Problem statement ::
Reproduce the items below with every occurrence of "How do I perform" replaced by "What should I do to", keeping everything else unchanged.

Exercise input start

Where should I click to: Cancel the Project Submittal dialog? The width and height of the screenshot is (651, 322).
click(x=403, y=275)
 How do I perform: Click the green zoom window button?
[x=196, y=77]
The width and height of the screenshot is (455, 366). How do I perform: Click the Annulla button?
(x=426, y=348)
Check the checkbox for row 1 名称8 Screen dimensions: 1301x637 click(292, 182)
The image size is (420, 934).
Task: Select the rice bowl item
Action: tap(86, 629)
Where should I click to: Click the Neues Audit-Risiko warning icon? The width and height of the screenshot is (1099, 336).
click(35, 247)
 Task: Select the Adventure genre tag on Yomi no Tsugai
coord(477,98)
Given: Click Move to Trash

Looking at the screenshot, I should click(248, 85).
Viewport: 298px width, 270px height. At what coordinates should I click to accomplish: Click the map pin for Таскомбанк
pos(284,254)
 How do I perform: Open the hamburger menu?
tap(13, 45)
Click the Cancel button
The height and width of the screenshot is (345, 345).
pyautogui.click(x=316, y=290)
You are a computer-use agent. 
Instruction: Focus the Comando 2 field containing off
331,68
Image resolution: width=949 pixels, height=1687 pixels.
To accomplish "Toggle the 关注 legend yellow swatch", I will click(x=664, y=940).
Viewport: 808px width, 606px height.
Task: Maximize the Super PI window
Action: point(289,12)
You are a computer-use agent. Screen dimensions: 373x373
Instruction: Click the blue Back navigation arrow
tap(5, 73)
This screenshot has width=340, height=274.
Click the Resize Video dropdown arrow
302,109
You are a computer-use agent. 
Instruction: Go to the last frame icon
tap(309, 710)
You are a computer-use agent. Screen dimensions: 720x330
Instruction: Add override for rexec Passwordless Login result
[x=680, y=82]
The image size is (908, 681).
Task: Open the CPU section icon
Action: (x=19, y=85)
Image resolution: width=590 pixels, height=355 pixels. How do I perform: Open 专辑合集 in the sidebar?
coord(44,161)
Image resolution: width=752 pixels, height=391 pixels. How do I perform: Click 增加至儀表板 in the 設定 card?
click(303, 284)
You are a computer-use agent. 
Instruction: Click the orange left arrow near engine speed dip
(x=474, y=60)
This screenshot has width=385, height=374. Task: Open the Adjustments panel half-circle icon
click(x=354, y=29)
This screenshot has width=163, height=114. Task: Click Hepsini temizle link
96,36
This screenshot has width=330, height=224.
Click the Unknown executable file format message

Exercise input end

The result ::
Where should I click to: Cancel the Project Submittal dialog? The width and height of the screenshot is (651, 322).
click(x=403, y=275)
 What should I do to: Click the green zoom window button?
[x=196, y=77]
The width and height of the screenshot is (455, 366). What should I do to: Click the Annulla button?
(x=426, y=348)
Check the checkbox for row 1 名称8 Screen dimensions: 1301x637 click(292, 182)
The image size is (420, 934).
Task: Select the rice bowl item
Action: tap(86, 629)
Where should I click to: Click the Neues Audit-Risiko warning icon? The width and height of the screenshot is (1099, 336).
click(35, 247)
 Task: Select the Adventure genre tag on Yomi no Tsugai
coord(477,98)
Given: Click Move to Trash

Looking at the screenshot, I should click(248, 85).
Viewport: 298px width, 270px height. At what coordinates should I click to accomplish: Click the map pin for Таскомбанк
pos(284,254)
 What should I do to: Open the hamburger menu?
tap(13, 45)
Click the Cancel button
The height and width of the screenshot is (345, 345).
pyautogui.click(x=316, y=290)
You are a computer-use agent. 
Instruction: Focus the Comando 2 field containing off
331,68
Image resolution: width=949 pixels, height=1687 pixels.
To accomplish "Toggle the 关注 legend yellow swatch", I will click(x=664, y=940).
Viewport: 808px width, 606px height.
Task: Maximize the Super PI window
Action: point(289,12)
You are a computer-use agent. Screen dimensions: 373x373
Instruction: Click the blue Back navigation arrow
tap(5, 73)
This screenshot has width=340, height=274.
Click the Resize Video dropdown arrow
302,109
You are a computer-use agent. 
Instruction: Go to the last frame icon
tap(309, 710)
You are a computer-use agent. Screen dimensions: 720x330
Instruction: Add override for rexec Passwordless Login result
[x=680, y=82]
The image size is (908, 681).
Task: Open the CPU section icon
Action: (x=19, y=85)
Image resolution: width=590 pixels, height=355 pixels. What should I do to: Open 专辑合集 in the sidebar?
coord(44,161)
Image resolution: width=752 pixels, height=391 pixels. What should I do to: Click 增加至儀表板 in the 設定 card?
click(303, 284)
You are a computer-use agent. 
Instruction: Click the orange left arrow near engine speed dip
(x=474, y=60)
This screenshot has width=385, height=374. Task: Open the Adjustments panel half-circle icon
click(x=354, y=29)
This screenshot has width=163, height=114. Task: Click Hepsini temizle link
96,36
This screenshot has width=330, height=224.
Click the Unknown executable file format message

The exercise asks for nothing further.